Window on Eurasia: Orthodox Faithful Turning Away from Russian Hierarchy and to ‘Orthodox Ashrams,’ Moscow Commentator Says

Paul Goble

Staunton, November 30 – The Moscow Patriarchate of the Russian Orthodox Church is losing its hold on many Orthodox believers who are put up by the bureaucratized hierarchy, its obsession with wealth and property for the leadership, and its overly close links “with an unpopular government,’ according to a Russian analyst.
The fashion for supporting the church regardless of the way its leaders behave has passed, Semyon Reznichenko says, and ever more Orthodox are choosing either to become members of other denominations, a choice that accounts for much of the growth of the latter, or organizing new independent Orthodox groups (www.apn.ru/publications/article23380.htm).
“The upper hierarchy is solving its own problems,” Reznichenko says, “but it is not giving an answer that is acceptable for the majority of believers.” They are simply too diverse socially, ideologically, educationally, and generationally. And that “sometimes creates the impression that a single ROC exists only on paper.”

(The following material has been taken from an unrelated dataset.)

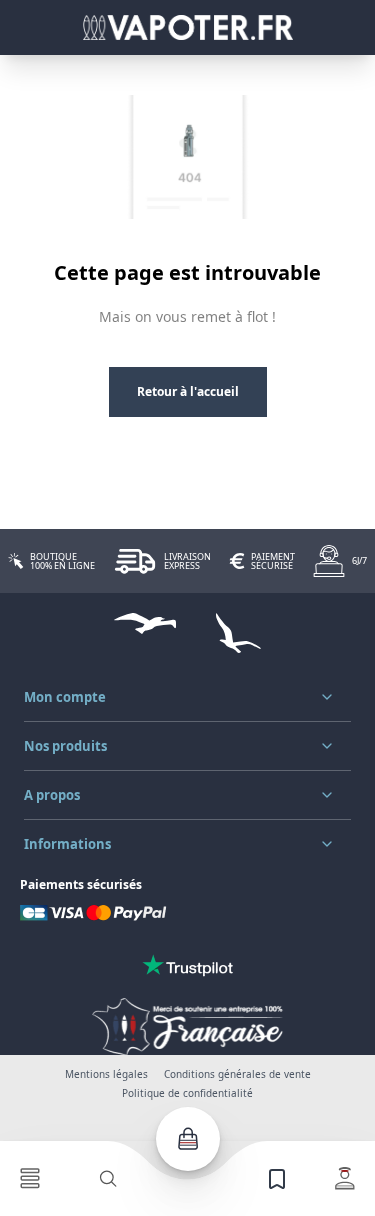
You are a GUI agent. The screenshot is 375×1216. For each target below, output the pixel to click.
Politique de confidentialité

That daunting diversity, which has been exacerbated by the lack of “genuine parish life,” is causing some Orthodox faithful to seek to unify themselves “’from below.’” Such a pattern is nothing new, Reznichenko writes. Instead, this pattern has long been characteristic for religions of the East like Sufism and Buddhism.
The Russian commentator suggests that the best way to describe these Orthodox parallels is to use the terms “ashram” and “guru” for the groups and their leaders. Among those he points to are the late Father Daniil Sysoyev, who advocated “a radical internationalism” and “active missionary work.”
After his murder, his followers experienced some difficulties. But they have kept hteir unity. More than that, “in the ashram are today such bright personalities as the widow of the leader, publicist and writer Yuliya Sysoyeva and the specialist on anti-Protestant polemics, Father Oleg Stenyayev.
Another “guru” is Deacon Andrey Kurayev, whose relations with the hierarchy have been complicated at best but who has attracted a following through his writing and speaking. Still a third involves followers of the Archpriest Kucher who deifies the last tsar, Nicholas II, and condemns all those responsible for the destruction of the monarchy.
One of the largest “ashrams” is that consisting of the followers of former Bishop Diomid of Chukotka. Although denounced as a splitter by the Moscow Patriarchate, Diomid and his fundamentalist followers who oppose any opening to other confessions continue to attract many Russian Orthodox believers to their services and activities.
And still other “ashrams” are focused on cures or fighting social ills like drugs. Among these are the followers of Archpriest Borisov in Moscow who provides free meals to the poor and the interest clubs organized by Father Sergii Rybko to encourage discussion about religious and political issues.
This “ashramization” of Russian Orthodoxy is already having an impact, although it is below the radar screen of most commentators. It is contributing to a radical decentralization, “above all a decentralization in minds and souls” because the authority of “the guru” and his “ashram” is higher than that of the official church.
As the Patriarchate has been at pains to point out, this trend can lead to the rise of “totalitarian sects” like the one at Bogolyubov monastery near Vladimir. But more often, ashrams provide believers precisely that religious life that they seek and that is often absent in the official hierarchy.
According to Reznichenko, “the empire in Russia is receding into the past. And together with that is receding a unified imperial church.” Consequently, he argues, “the real future of Russian Orthodoxy lies with the ashrams” rather than with the Moscow Patriarchate and its power obsessions.
Indeed, the religious affairs commentator concludes, “the appearance of the Orthodox ashram is one of the indicators that Russians are trying to restore their collective way of living. Those collectives which can really help [Russians] survive. To survive in ever more difficult conditions.”